Our team obtained a favourable advance pricing agreement for an IT client in Lower Silesia (spring 2026), confirming that royalty payments to a Dutch parent at a 7% rate were arm's length. The agreement also confirmed that the treaty-reduced withholding rate of 5% applied, providing 36 months of planning certainty for the group.
What are the three key business scenarios where treaty analysis is decisive?
Three recurring cross-border scenarios illustrate where treaty provisions determine the financial outcome. Each scenario involves a different income category, a different treaty mechanism, and a different procedural risk. Getting the analysis wrong in any of them forfeits benefits that cannot be recovered retroactively beyond the statutory 5-year limitation period.
Scenario 1 – Manufacturing group with German parent. A German holding company owns 100% of a Polish manufacturing subsidiary. The subsidiary pays annual dividends of EUR 3 million. Under the Poland-Germany treaty, the withholding rate is 5% where the parent holds at least 10% of the shares for at least 12 months. The saving over the domestic 19% rate is EUR 420,000 per year. To apply the 5% rate, the Polish subsidiary must hold a valid German residency certificate, confirm beneficial ownership, and – because the payment exceeds PLN 2 million – either apply the full rate and claim a refund or obtain a KAS opinion. Failing to plan the timing of the KAS opinion application (which takes up to 6 months) means the full rate applies for the first payment cycle, with cash-flow consequences for the group.
Scenario 2 – IT company licensing software to Poland. A Cyprus-registered company licenses software to a Polish distributor for PLN 4 million per year. The Poland-Cyprus treaty sets a 5% withholding rate on royalties. Post-MLI, the PPT applies. If the Cyprus company was established primarily to access the treaty rate – with no employees, no independent decisions, and no genuine IP development activity – the Polish tax authority will deny the 5% rate and assess the full 20% domestic rate, plus interest at 8% per annum. Substance requirements for IP-holding entities in Cyprus have tightened significantly since 2019. For guidance on how KSeF and digital invoicing requirements interact with cross-border royalty flows, see our analysis at What KSeF means for your business in Cyprus.

- **Given exercise**: List every monetary amount, with its currency, that the passage on tax treaty scenarios states, in order of appearance. The lines below bear no relation to the passage on tax treaty scenarios.

Pointing data for screenshots
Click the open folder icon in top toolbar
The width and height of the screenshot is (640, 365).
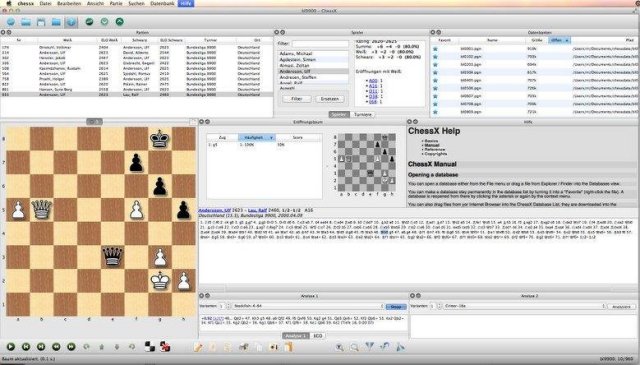26,22
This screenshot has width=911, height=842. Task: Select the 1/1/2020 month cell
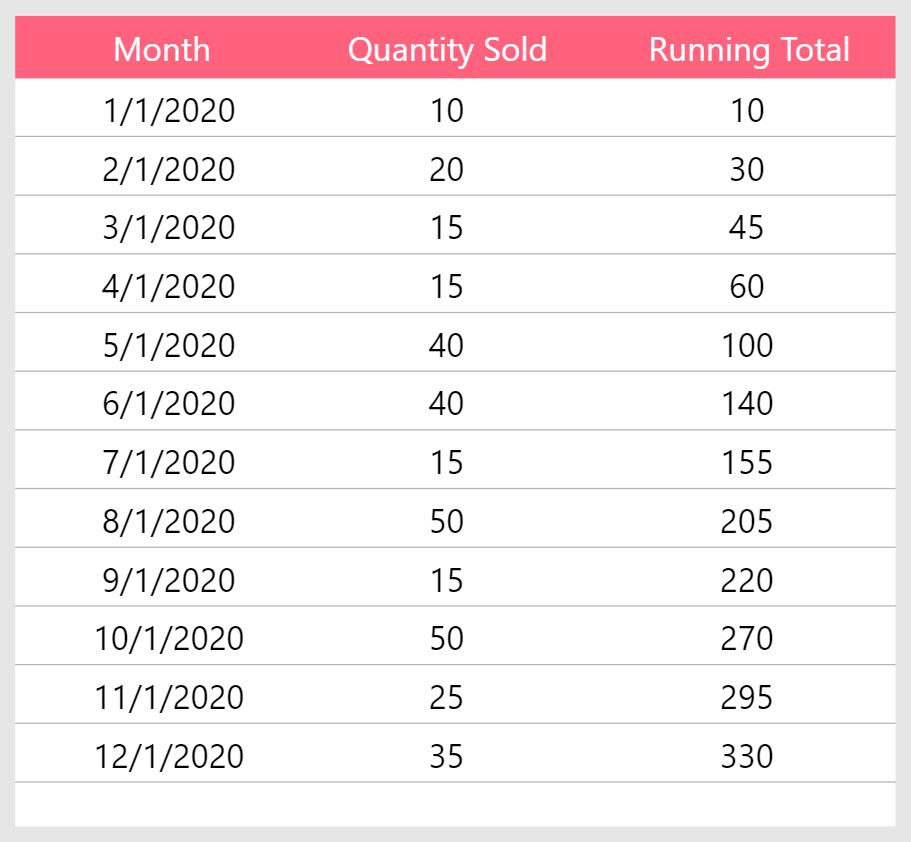click(168, 110)
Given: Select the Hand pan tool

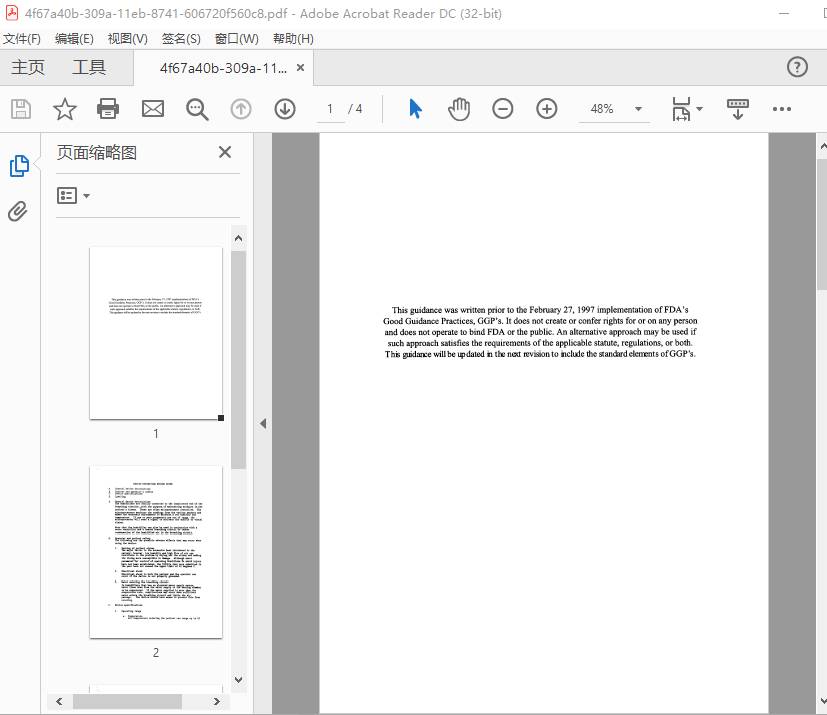Looking at the screenshot, I should [459, 109].
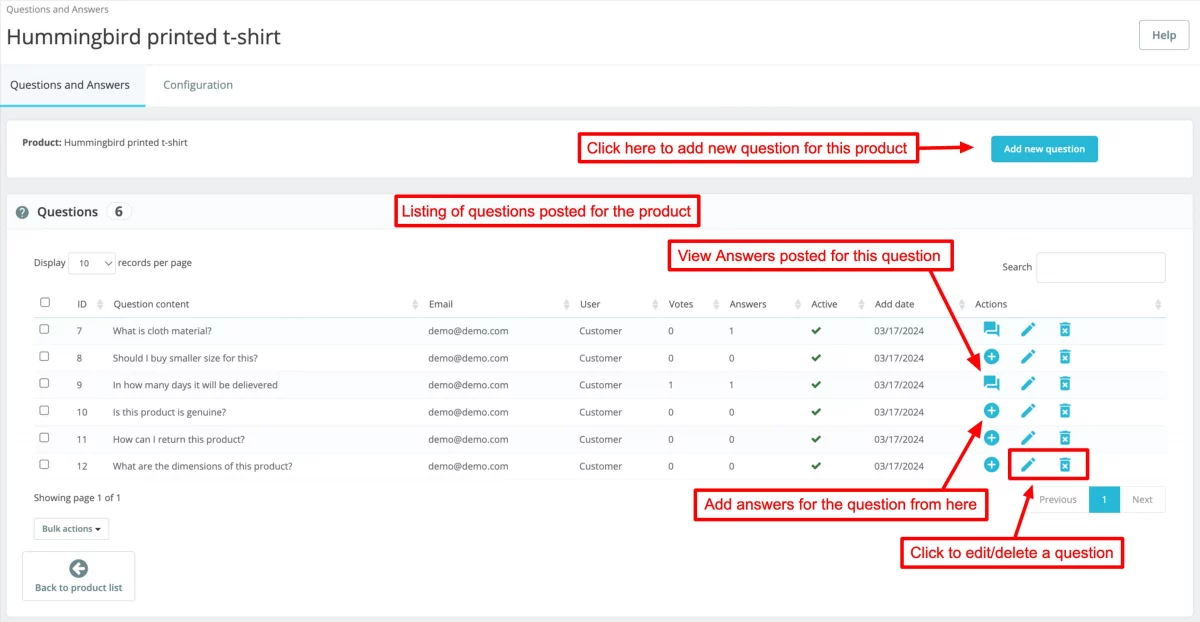Screen dimensions: 1200x622
Task: Open page 1 in pagination
Action: coord(1104,499)
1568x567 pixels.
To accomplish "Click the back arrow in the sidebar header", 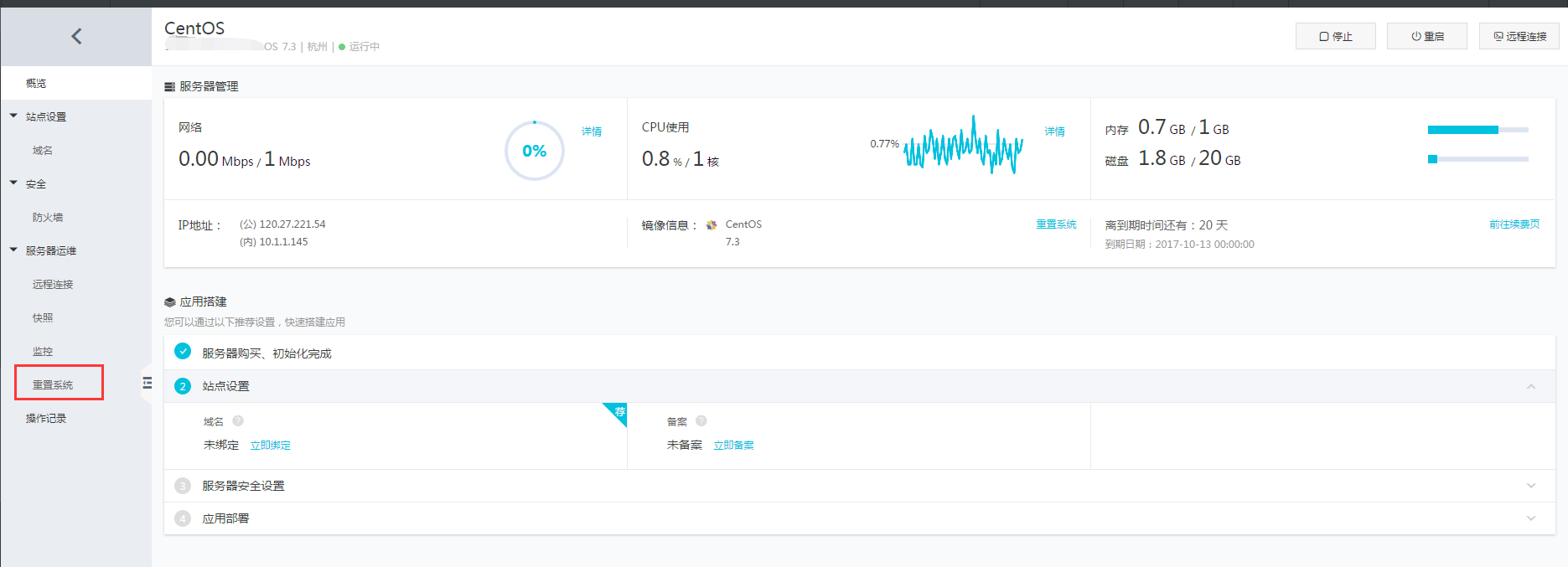I will pyautogui.click(x=76, y=36).
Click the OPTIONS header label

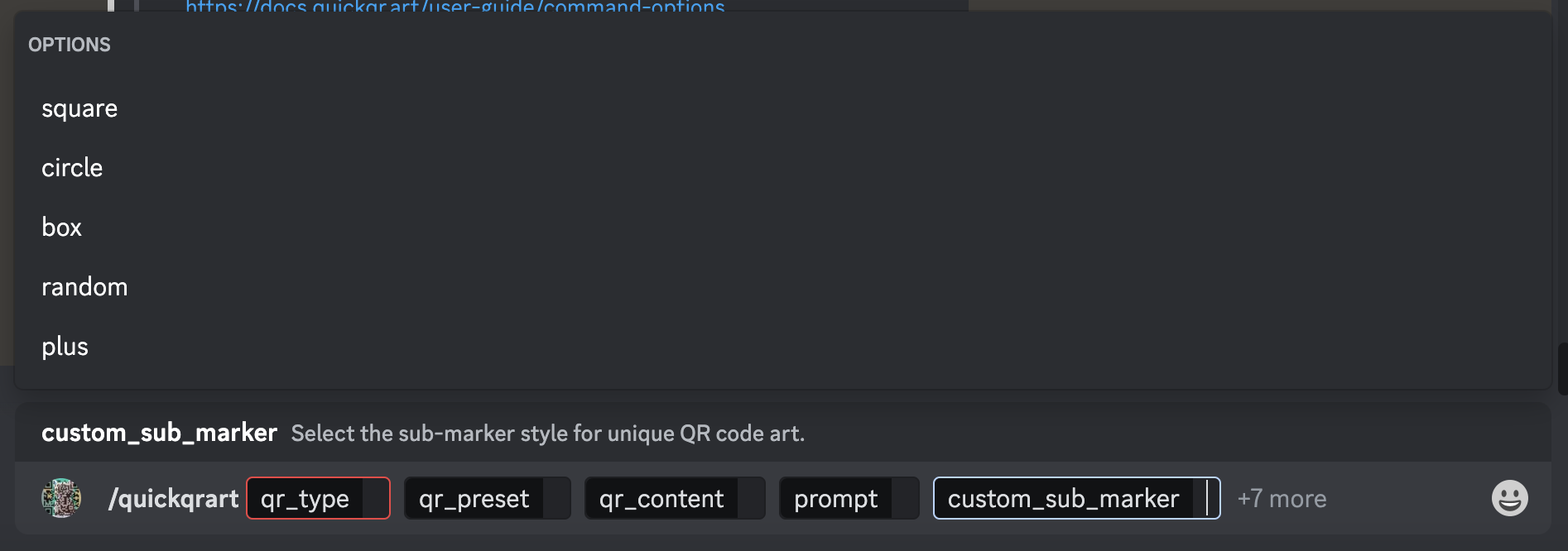click(x=70, y=45)
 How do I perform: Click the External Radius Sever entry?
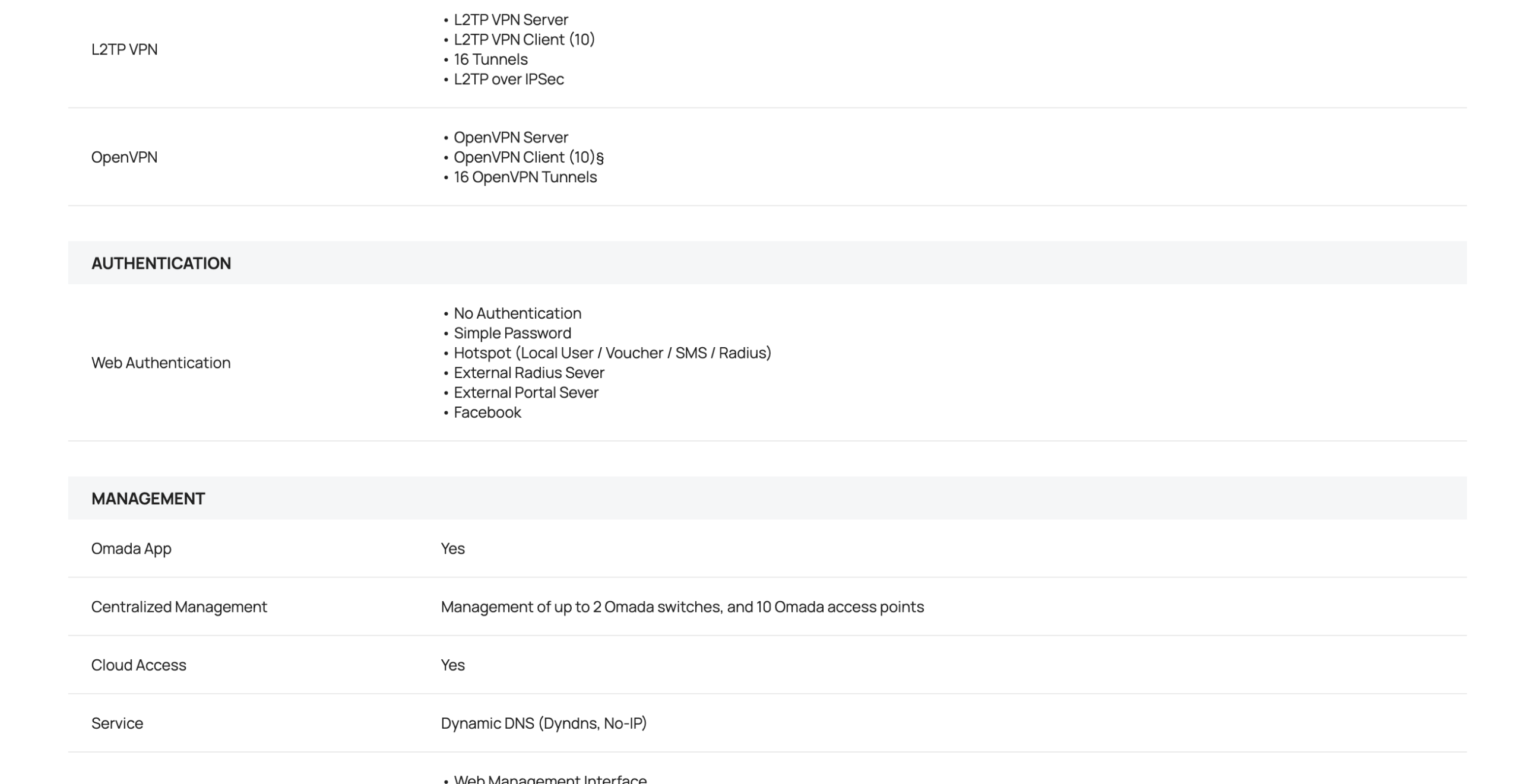(x=528, y=373)
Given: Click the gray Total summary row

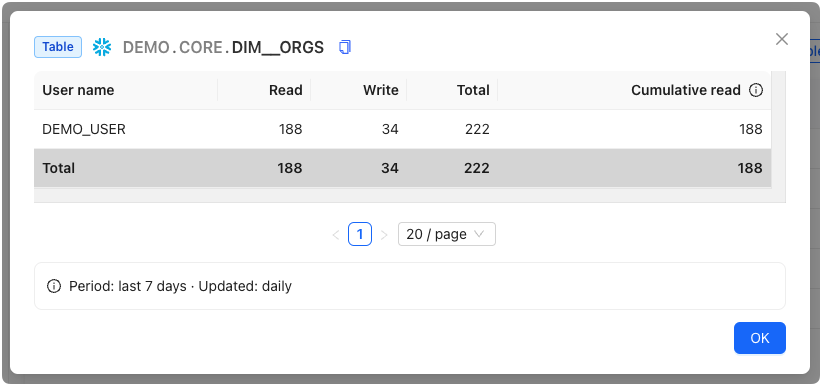Looking at the screenshot, I should [403, 168].

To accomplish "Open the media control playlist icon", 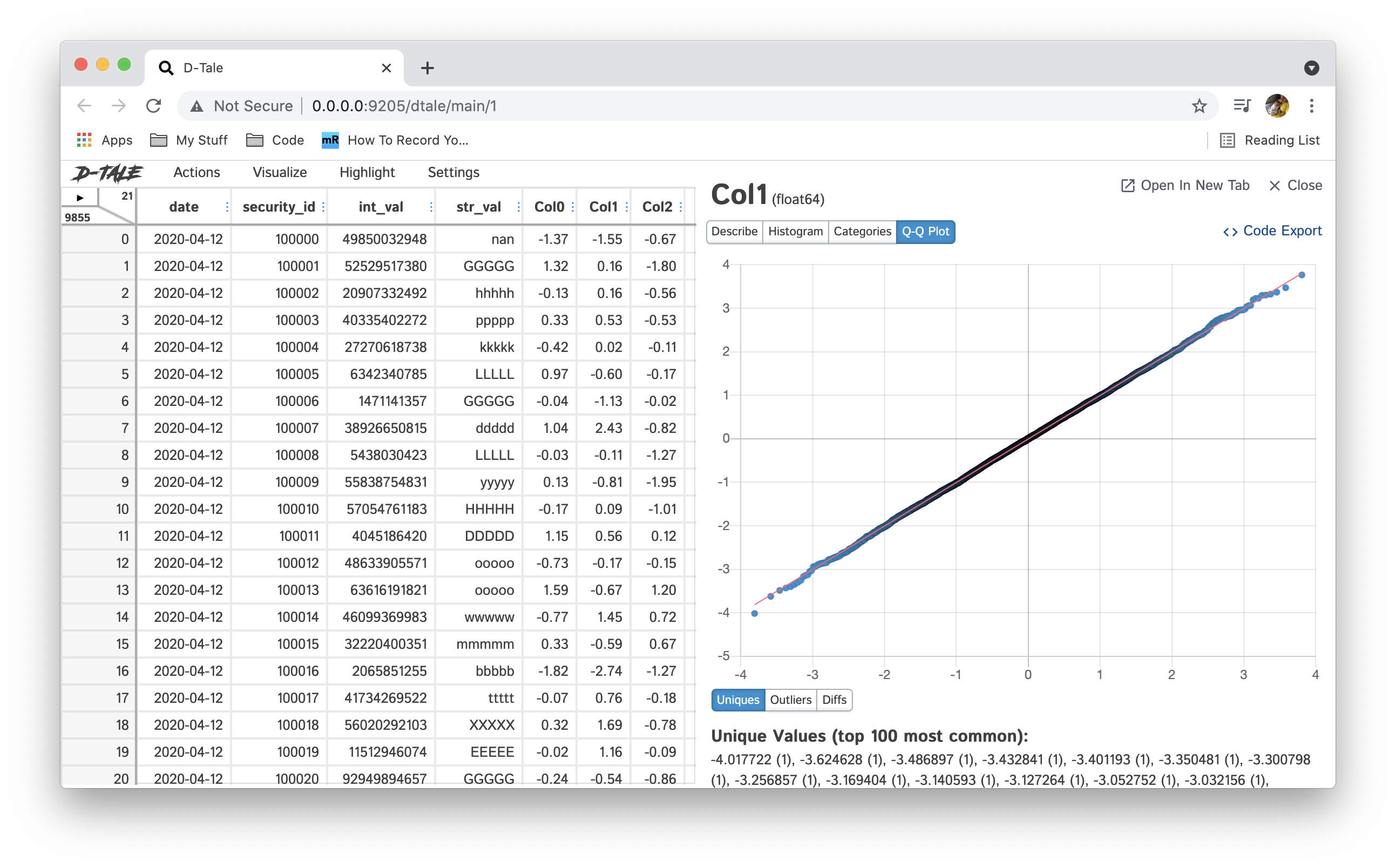I will tap(1242, 106).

- **Result**:
EUR 3 million
EUR 420,000
PLN 2 million
PLN 4 million